Tâche courte A: Dans le texte sur l'histoire de la région, vers quelle année la première monnaie de Savoie apparaît-elle ?
Tâche courte B: Poursuivez, s'il vous plaît, le texte sur l'histoire de la région après sa dernière phrase.

***** Texte fourni *****

Lors des fouilles archéologiques de la Balme de Thuy, on trouve trace de silex et quartz utilisés comme outils et armes, il y a quelque 10 000 ans.
Avant le 4ème millénaire, l’homme de la région était un prédateur : il chassait, pêchait et cueillait. Dès cette période, il devint cultivateur et éleveur tout en restant chasseur.
Vers 6500 avant Jésus-Christ., on domestique la chèvre (originaire du Moyen-Orient), le mouton (domestication du mouflon). Plus tard, le boeuf (souche directe de l’auroch), le porc (issu du sanglier) et le chien pour la chasse (domestication du loup).
Sous l’occupation romaine, la région a toujours des activités agricoles : élevage, cultures de céréales et de légumes et récolte de fruits.
Au Moyen-âge, l’administration de l’église remplace l’administration romaine décadente.
Avec la stabilité et une meilleure sécurité, la région se peuple. On construit de nouveaux villages et hameaux.
Au XIème siècle, l’abbaye de Talloires et le prieuré de St Clair à Dingy sont fondés.
Au siècle suivant, c’est l’abbaye des cisterciens de Tamié, l’installation des Chartreux au Reposoir et des Augustins à Entremont. Le mouvement des ordres monastiques est indissociable du peuplement de la région.
Souvent, les religieux et les nobles fournissent du travail aux fermiers de la région pour défricher et exploiter les alpages. On élève du bétail qui fournit l’essentiel de la nourriture et permet de faire du commerce. On paie ainsi les redevances, les dettes et on achète certaines denrées (sel, huile, vin ...)
La première monnaie (en argent) de Savoie apparaît vers 1100 (denier sécusien).

***** Informations fournies *****

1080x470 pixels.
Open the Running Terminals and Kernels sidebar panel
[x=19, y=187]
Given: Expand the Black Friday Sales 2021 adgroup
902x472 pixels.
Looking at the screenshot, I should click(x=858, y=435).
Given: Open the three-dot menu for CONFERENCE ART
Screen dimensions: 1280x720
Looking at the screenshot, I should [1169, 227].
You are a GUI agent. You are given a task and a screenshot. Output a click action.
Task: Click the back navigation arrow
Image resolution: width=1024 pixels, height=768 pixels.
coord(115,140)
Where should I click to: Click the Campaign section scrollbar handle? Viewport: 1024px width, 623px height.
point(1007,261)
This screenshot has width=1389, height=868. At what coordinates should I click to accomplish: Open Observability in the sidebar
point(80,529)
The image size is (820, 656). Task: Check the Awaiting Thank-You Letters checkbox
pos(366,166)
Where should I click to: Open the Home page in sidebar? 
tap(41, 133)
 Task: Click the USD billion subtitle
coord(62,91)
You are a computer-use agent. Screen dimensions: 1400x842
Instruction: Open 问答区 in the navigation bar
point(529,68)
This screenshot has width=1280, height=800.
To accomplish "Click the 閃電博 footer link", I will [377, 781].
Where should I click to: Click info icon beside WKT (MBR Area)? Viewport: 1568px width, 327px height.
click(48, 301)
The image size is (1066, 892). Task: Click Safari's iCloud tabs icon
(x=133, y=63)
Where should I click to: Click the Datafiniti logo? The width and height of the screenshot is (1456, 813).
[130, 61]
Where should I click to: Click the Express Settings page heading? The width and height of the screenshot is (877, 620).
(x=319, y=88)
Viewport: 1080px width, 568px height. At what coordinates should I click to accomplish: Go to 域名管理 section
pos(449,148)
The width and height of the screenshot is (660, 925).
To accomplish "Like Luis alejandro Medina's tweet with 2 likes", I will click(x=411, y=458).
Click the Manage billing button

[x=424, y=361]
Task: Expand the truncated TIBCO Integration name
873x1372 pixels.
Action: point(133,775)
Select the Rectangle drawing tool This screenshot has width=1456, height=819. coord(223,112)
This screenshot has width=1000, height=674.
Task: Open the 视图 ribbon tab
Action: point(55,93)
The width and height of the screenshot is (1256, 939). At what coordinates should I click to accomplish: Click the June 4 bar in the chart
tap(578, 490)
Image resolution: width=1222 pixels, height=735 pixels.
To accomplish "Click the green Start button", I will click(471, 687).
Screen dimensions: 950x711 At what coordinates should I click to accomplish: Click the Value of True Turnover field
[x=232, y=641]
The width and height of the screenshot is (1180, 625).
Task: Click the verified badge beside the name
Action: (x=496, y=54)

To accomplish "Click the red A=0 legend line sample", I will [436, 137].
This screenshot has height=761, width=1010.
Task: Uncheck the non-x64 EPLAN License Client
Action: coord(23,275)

*****

Réponse de l'exercice A: Vers 1100, avec le denier sécusien, en argent.

Réponse de l'exercice B:
La commune de Serraval est soumise à l’autorité des nobles des Clefs, de Menthon, du Marest et des comtes de Genève.
Tout au long de ces siècles, la Maison de Savoie (Piémont) et la France (puissant voisin) ont des relations compliquées.Les Savoie oscillent entre l’une ou l’autre suivant les mouvements économiques et politiques de l’Histoire.
Au XVIIème siècle, à cause des épidémies et des guerres, on s’éloigne de plus en plus et plus loin. Les conditions de vie dans les villages d’ici, sont de plus en plus difficiles. On a même construit une lèproserie à Thônes, pour soigner les gens de la région.
A la fin du règne de Charles Emmanuel III (1732-1773), la région connaît un incroyable exode. On émigre en France comme domestiques, commis, ramoneurs, vendeurs d’étoffes ...
Les revendications qui partent des villes, annonçant la Révolution Française de 1789, sont colportées par ceux qui ont quitté Serraval et les environs. Comme dans les autres campagnes, la région est dominée depuis trop longtemps, la révolte gronde.
En novembre 1788, la communauté de Serraval s’est libérée des obligations de nombreux co-seigneurs dont la famille de la Pérouse et a récupéré ses livres « terriers » (registre foncier). Elle va pouvoir enfin gérer ses biens communaux ; non sans résistance.
Vers 1792, on organise les municipalités, on supprime les privilèges, on laïcise les biens de l’église.
La Savoie, annexée par la France, sera le 84ème département, celui du Mont Blanc.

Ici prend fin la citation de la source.